One common approach to AI video synthesis is to first generate several key frames in a video sequence and then to use these images to generate the missing frames in between.
Breaking down the task in this way has the advantage of simplifying the computational requirements but it also has drawbacks. In particular, these systems have difficulty rendering rapid motion that takes place between the key frames.
Bar-Tal and co have come up with a different approach that synthesizes the entire video at the same time. They do this by training an AI system to treat the dimensions of time and space in the same way. This space-time approach allows the AI to generate the entire video output at the same time.
This is in stark contrast to previous efforts which are trained only on spatial changes while maintaining a fixed temporal resolution. Google’s space-time representation is significantly more compact and therefore more computationally efficient. “Surprisingly, this design choice has been overlooked by previous text-to-video models,” say Bar-Tal and co.
A key part of this process is a well-known AI technique called diffusion that is widely used to produce single images. The AI-system begins with a frame consisting entirely of noise, which it progressively modifies to match a data distribution it has learnt, whether this be associated with a cat, a dog or an astronaut riding a bicycle on Mars.
Lumiere works in the same way. But instead of producing a single image that matches a specific data distribution, it creates a sequence of up to 80 images or, more precisely, a representation of these images in space-time.
The Ai then modifies this representation to match a data distribution the system has learnt from its training on millions of hours of video footage. It then unpackages the space-time representation into an ordinary video.
The result is a five second video sequence, a length that Google says is longer than the average shot duration on most media.
The results are impressive.
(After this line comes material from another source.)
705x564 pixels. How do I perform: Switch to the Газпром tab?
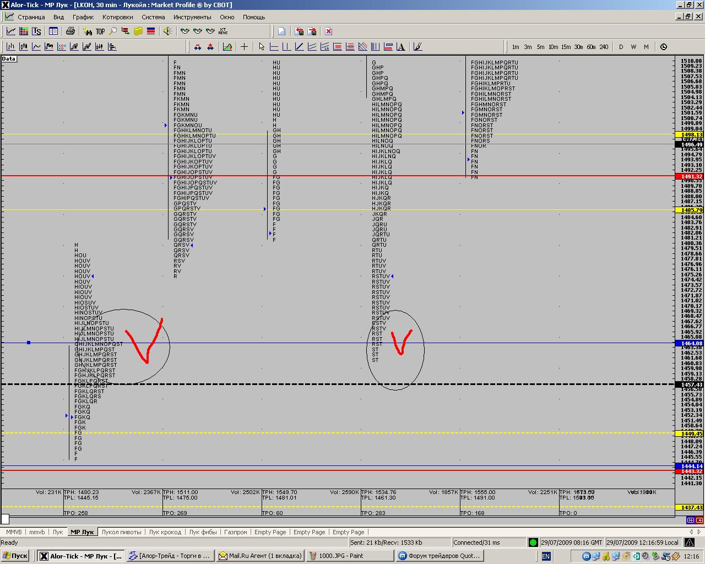[236, 532]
Given a text description like “A panda playing a ukulele at home” or “Flying through a temple in ruins, epic, mist”, Lumiere produces a high-quality video sequence showing, well, just these things.
It can also start with an image and animate it by request. Bar-Tal and co use the famous Vermeer painting Girl with a Pearl Earring and make Lumiere animate it to show the girl winking and smiling.
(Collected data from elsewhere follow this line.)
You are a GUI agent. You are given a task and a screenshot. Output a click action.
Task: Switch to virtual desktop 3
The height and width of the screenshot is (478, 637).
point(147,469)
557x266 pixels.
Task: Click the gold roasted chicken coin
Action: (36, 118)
Give Lumiere a reference image, such as Van Gogh’s Starry Night and it will produce a video in the same style. Give it a video of, for example, a girl running, and it can modify it to make the girl look as if she is made of flowers or stacked wooden blocks. Bar-Tal and co post numerous examples of Lumiere’s capabilities online.
That’s impressive work and raises the obvious question of how soon this will be available to ordinary consumers and at what cost. Google gives no answer at present.
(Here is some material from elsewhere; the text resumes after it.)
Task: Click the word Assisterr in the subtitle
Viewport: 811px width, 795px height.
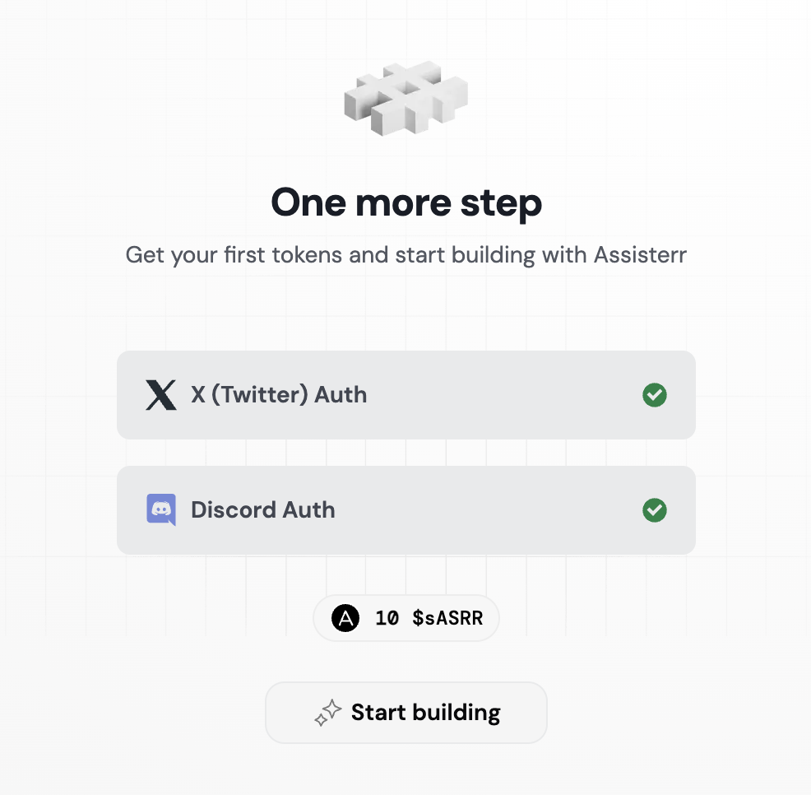Action: [x=640, y=254]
But the team hint at potential problems that will need to be addressed in due course. It’s not hard to imagine how malicious actors could use such technology to create deepfakes on an epic scale and Bar-Tal and co are clearly concerned.
“There is a risk of misuse for creating fake or harmful content with our technology, and we believe that it is crucial to develop and apply tools for detecting biases and malicious use cases in order to ensure a safe and fair use,” they say.
They are not so clear about who is, or should be, developing such technology. This kind of effort is likely to need some kind of real-world incident to force the issue.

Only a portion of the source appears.